1. We have evidence that King Louis and his Court should be collect over 60,000 men-at-arms from two countries (Hungary and Bohemia) but finally the King fought with only 25-27,000 soldiers against the Turks in 1526. What is the reason? Where were the “shadow militaries”?
2. Louis II had a different army, most of his infantry arrived from abroad (Germany, Bohemia, Silesia, Moravia, Poland, Italy) and the cavalry (14-16,000 light and heavy cavalry) was almost Hungarian. One of the eyewitness of the fight, István Brodarics Chancellor reported his Polish friends after the battle (on 6 September). The foreign infantry nearly all were lost during the fight, but “the most of the Hungarian soldiers are still in safe condition” – wrote the Chancellor – “in my opinion not so many riders had lost, because they have not seen worthy to fight against the countless number of the artilleries…” How can we compare the “heroic standing” with the facts (for example the real fight took about only 1,5 or 2 hours) of the Chancellor information?
3. The Hungarian War Council had chosen two experienced generals before the battle, but they could not arrived to the battlefield. Neither Christopher Frangepan (he spent his time at Zagreb during the battle) with his Croatian cavalry nor János Szapolyai (he wrote a letter from Cluj 5 days before the battle) with his Transylvanian army never went to Mohács. Why? What happened?
4. Many of the Hungarian political élite and nobles were not joined to the King’s army. The nobles have been obliged to fight, according to the current laws in 1526. Did the nobles really do “everything” for success?

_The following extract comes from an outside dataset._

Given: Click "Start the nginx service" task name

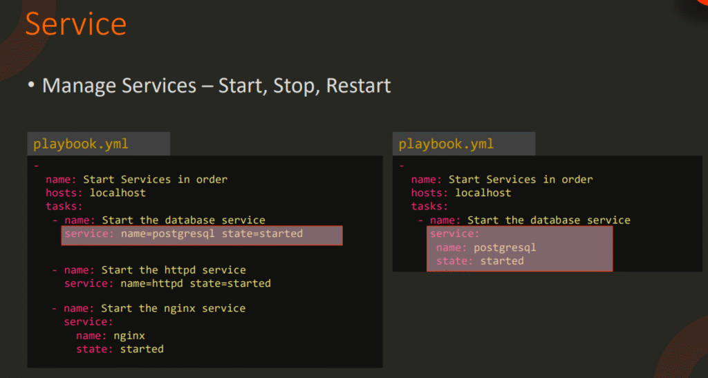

Two Hungarian historians – János B. Szabó and Norbert C. Tóth – criticized my e-book in Hadtörténelmi Közlemények 2018: 2, 321-350. p. (“Shadowboxing With the Shadow Army, or It Is Again Szapolyai to Blame For Everything. Reflections on Richard Botlik’s new book about how the Hungarian elite took military roles in 1526."). There are many mistakes and they were mixed some sources in their criticism, which does not lack of the personal attack against me and my book’s lector as well. For example, they claimed about me that I finished my graduate study before I was 30 years old and this is the reason why I made a different point of view in my e-book like nowadays the Institute of History. This is a ridiculous, irrelevant and shameful statement. Ridiculous, because I was born in 1977 and I completed my studies in 2010, so I was 33 years old when I graduated. I have just thinking how to use them any source correctly from the 16th century, if they could not calculate with my simple data, which one is public and easy to access for anyone. Irrelevant, because – I hope – it does not matter who and when finished her/his studies. Shameful, because János B. Szabó and Norbert C. Tóth both are working under the control of the Hungarian Humanities Institute of History.